1. Responsibilities and Fees

This is the section of the contract that should list out the services that are being agreed upon 

and how those services will be performed. This section will also break down the fees. Take some extra time to see how the fees are broken down and if there are extra fees for certain services. You’ll also find details about what your responsibilities as the HOA are in this section. Pay special attention here because you’ll want to know what you’re agreeing to. 

 

2. Termination Clause

Make sure the contract has a clear termination or cancellation clause. This section will detail under what circumstances you or the property manager can end the relationship and what fees will be incurred.

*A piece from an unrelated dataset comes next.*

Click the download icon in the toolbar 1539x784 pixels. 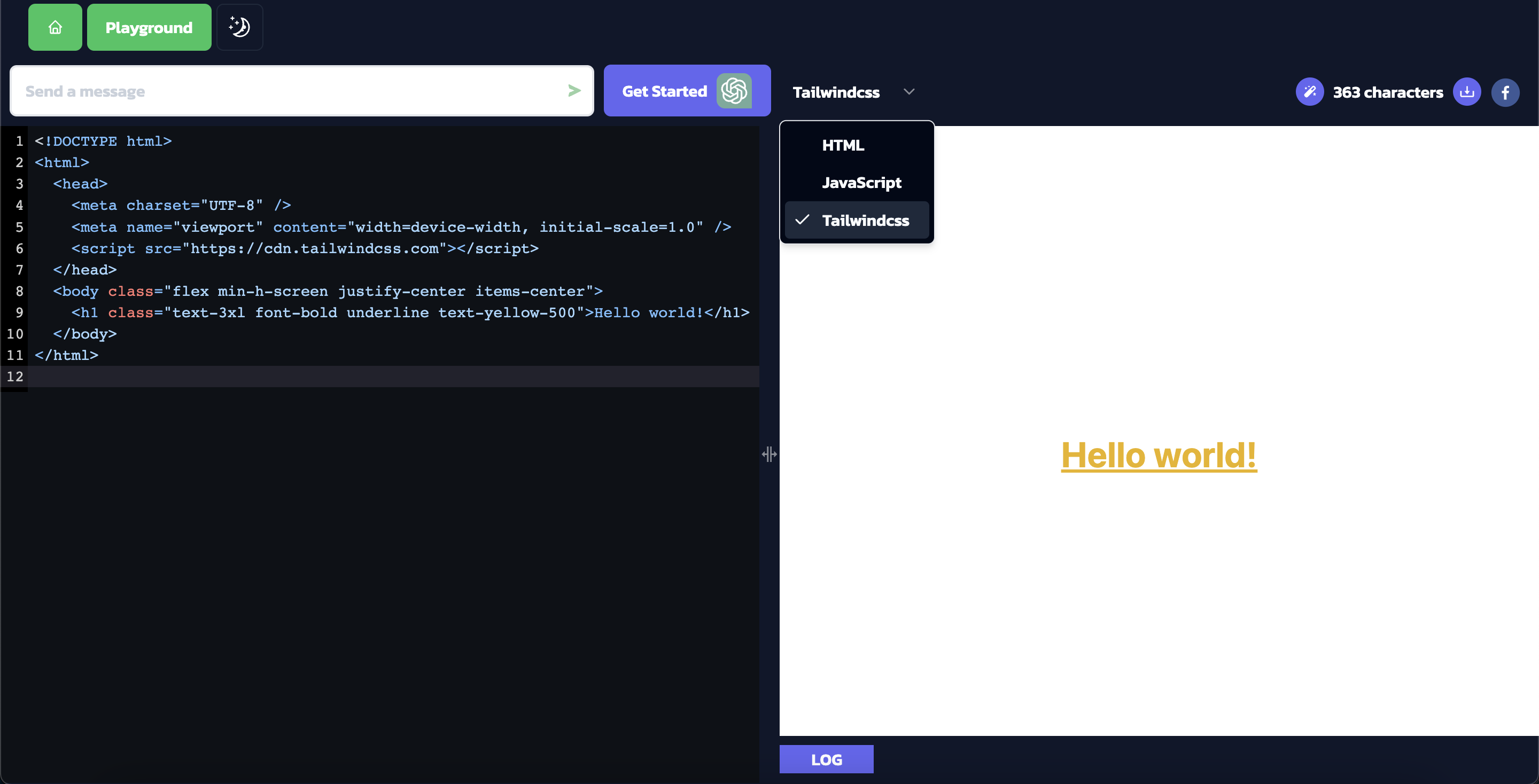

Some specific things to look out for are:

  • Notice to Terminate: Make sure there’s a specified number of days.
  • Fee for Early Termination: Fees often will vary from a few hundred dollars to having to pay all fees the management company would have been paid for the remaining length of their contract.
  • Reason to Terminate: You’ll want a contract that does not require cause to terminate the contract.
  • Obligations Upon Termination: There will be a list of responsibilities that must happen upon termination and the time window it must be completed within.

 

3. Liability and Other Common Items

All property management contracts will list out what the company can and cannot be held liable for. This section is sometimes referred to as the “hold harmless” clause and protects management companies, except where they have been negligent. The property manager is not responsible for the negligence of vendors they hire. To protect yourself, include a “reasonable care” clause in the contract. This means that the property manager is not liable if, and only if, “reasonable care” has been taken when hiring the vendor – they did their research and did not hire a vendor with a history of complaints.

Other common clauses you may run into are:

  • Entire Agreement: The contract is the final version of the agreement and supersedes all prior written and oral proposals.
  • Modification: The contract can only be modified by a written agreement executed by both parties.
  • Assignments: The property management company can transfer their contract to another management company without your consent.
  • Governing Law; Venue: What states’ laws will govern the contract’s interpretation.

 

Most importantly, once you have reviewed the contract, have your HOA’s attorney (if you don’t have one, find an experienced attorney in the area) to review the contract. The attorney can alert you if there are any issues and changes needed. Once you get the green light, it’s time to sign and build that lasting relationship with your property management company!